Dataset records
/---

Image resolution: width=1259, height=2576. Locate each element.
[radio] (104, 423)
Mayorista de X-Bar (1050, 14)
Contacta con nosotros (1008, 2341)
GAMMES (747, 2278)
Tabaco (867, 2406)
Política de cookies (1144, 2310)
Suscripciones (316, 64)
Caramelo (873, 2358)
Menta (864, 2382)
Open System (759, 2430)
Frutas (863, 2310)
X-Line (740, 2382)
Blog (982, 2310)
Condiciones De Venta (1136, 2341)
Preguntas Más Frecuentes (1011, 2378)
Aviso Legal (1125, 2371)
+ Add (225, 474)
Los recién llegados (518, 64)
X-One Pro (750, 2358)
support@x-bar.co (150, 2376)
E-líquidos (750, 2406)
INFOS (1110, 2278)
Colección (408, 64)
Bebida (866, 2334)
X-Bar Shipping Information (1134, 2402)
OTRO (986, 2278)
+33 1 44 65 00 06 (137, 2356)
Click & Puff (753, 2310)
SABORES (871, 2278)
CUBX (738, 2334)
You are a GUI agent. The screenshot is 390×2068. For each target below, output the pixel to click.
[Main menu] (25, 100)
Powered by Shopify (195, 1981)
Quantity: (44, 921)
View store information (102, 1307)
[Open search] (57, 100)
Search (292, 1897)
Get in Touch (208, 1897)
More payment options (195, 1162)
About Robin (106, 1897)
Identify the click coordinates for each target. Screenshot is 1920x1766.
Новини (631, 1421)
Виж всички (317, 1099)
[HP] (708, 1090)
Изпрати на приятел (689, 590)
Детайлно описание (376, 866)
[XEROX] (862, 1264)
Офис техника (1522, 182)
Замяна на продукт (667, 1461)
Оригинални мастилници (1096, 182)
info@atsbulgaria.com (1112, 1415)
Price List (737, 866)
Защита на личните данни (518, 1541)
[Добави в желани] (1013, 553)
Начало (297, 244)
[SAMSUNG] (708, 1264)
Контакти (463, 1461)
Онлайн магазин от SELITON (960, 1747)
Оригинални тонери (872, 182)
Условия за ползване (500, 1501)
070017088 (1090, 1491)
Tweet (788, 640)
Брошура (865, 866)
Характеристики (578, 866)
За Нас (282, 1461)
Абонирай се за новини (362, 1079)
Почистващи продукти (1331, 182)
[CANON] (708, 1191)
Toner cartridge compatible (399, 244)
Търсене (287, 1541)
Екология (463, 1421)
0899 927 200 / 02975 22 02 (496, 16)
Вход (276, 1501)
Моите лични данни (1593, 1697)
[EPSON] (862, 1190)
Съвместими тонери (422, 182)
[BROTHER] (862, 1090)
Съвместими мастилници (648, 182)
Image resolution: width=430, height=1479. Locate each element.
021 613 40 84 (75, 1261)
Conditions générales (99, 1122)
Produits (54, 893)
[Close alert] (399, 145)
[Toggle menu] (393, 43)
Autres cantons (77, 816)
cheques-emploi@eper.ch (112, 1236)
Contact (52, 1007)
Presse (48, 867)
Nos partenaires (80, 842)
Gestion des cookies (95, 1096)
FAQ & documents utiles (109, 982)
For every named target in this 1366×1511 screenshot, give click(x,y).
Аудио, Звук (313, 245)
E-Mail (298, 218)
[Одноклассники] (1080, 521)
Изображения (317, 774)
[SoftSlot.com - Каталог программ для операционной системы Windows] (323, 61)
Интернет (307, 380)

\---

» **TASK INSTRUCTIONS**: Return each line of the data above verbatim.

» **RESPONSE**:
Image resolution: width=1259, height=2576. Locate each element.
[radio] (104, 423)
Mayorista de X-Bar (1050, 14)
Contacta con nosotros (1008, 2341)
GAMMES (747, 2278)
Tabaco (867, 2406)
Política de cookies (1144, 2310)
Suscripciones (316, 64)
Caramelo (873, 2358)
Menta (864, 2382)
Open System (759, 2430)
Frutas (863, 2310)
X-Line (740, 2382)
Blog (982, 2310)
Condiciones De Venta (1136, 2341)
Preguntas Más Frecuentes (1011, 2378)
Aviso Legal (1125, 2371)
+ Add (225, 474)
Los recién llegados (518, 64)
X-One Pro (750, 2358)
support@x-bar.co (150, 2376)
E-líquidos (750, 2406)
INFOS (1110, 2278)
Colección (408, 64)
Bebida (866, 2334)
X-Bar Shipping Information (1134, 2402)
OTRO (986, 2278)
+33 1 44 65 00 06 (137, 2356)
Click & Puff (753, 2310)
SABORES (871, 2278)
CUBX (738, 2334)
You are a GUI agent. The screenshot is 390×2068. For each target below, output the pixel to click.
[Main menu] (25, 100)
Powered by Shopify (195, 1981)
Quantity: (44, 921)
View store information (102, 1307)
[Open search] (57, 100)
Search (292, 1897)
Get in Touch (208, 1897)
More payment options (195, 1162)
About Robin (106, 1897)
Identify the click coordinates for each target. Screenshot is 1920x1766.
Новини (631, 1421)
Виж всички (317, 1099)
[HP] (708, 1090)
Изпрати на приятел (689, 590)
Детайлно описание (376, 866)
[XEROX] (862, 1264)
Офис техника (1522, 182)
Замяна на продукт (667, 1461)
Оригинални мастилници (1096, 182)
info@atsbulgaria.com (1112, 1415)
Price List (737, 866)
Защита на личните данни (518, 1541)
[Добави в желани] (1013, 553)
Начало (297, 244)
[SAMSUNG] (708, 1264)
Контакти (463, 1461)
Онлайн магазин от SELITON (960, 1747)
Оригинални тонери (872, 182)
Условия за ползване (500, 1501)
070017088 (1090, 1491)
Tweet (788, 640)
Брошура (865, 866)
Характеристики (578, 866)
За Нас (282, 1461)
Абонирай се за новини (362, 1079)
Почистващи продукти (1331, 182)
[CANON] (708, 1191)
Toner cartridge compatible (399, 244)
Търсене (287, 1541)
Екология (463, 1421)
0899 927 200 / 02975 22 02 (496, 16)
Вход (276, 1501)
Моите лични данни (1593, 1697)
[EPSON] (862, 1190)
Съвместими тонери (422, 182)
[BROTHER] (862, 1090)
Съвместими мастилници (648, 182)
Image resolution: width=430, height=1479. Locate each element.
021 613 40 84 (75, 1261)
Conditions générales (99, 1122)
Produits (54, 893)
[Close alert] (399, 145)
[Toggle menu] (393, 43)
Autres cantons (77, 816)
cheques-emploi@eper.ch (112, 1236)
Contact (52, 1007)
Presse (48, 867)
Nos partenaires (80, 842)
Gestion des cookies (95, 1096)
FAQ & documents utiles (109, 982)
For every named target in this 1366×1511 screenshot, give click(x,y).
Аудио, Звук (313, 245)
E-Mail (298, 218)
[Одноклассники] (1080, 521)
Изображения (317, 774)
[SoftSlot.com - Каталог программ для операционной системы Windows] (323, 61)
Интернет (307, 380)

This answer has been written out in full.